🤖 AI Summary
This work addresses the inefficiency and poor scalability of weight uncertainty quantification in Bayesian deep learning. We propose an efficient Laplace approximation framework built on JAX, leveraging its automatic differentiation and functional programming capabilities to enable modular, low-dependency second-order posterior approximation. Our method supports rapid computation of posterior weight covariance for large-scale neural networks, enabling principled prediction uncertainty estimation and model selection via the Occam’s razor principle. Our primary contribution is laplax—an open-source, lightweight toolkit that systematically adapts the Laplace approximation to modern deep learning architectures and distributed training paradigms.
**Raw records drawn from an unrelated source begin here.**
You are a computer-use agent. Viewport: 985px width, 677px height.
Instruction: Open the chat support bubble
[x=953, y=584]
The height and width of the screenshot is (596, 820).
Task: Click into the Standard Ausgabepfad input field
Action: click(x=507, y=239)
By preserving theoretical rigor while drastically reducing implementation complexity, laplax lowers the barrier to Bayesian inference and facilitates practical uncertainty modeling and algorithmic advancement in large language models and other foundation models.
📝 Abstract
The Laplace approximation provides a scalable and efficient means of quantifying weight-space uncertainty in deep neural networks, enabling the application of Bayesian tools such as predictive uncertainty and model selection via Occam's razor. In this work, we introduce laplax, a new open-source Python package for performing Laplace approximations with jax. Designed with a modular and purely functional architecture and minimal external dependencies, laplax offers a flexible and researcher-friendly framework for rapid prototyping and experimentation. Its goal is to facilitate research on Bayesian neural networks, uncertainty quantification for deep learning, and the development of improved Laplace approximation techniques.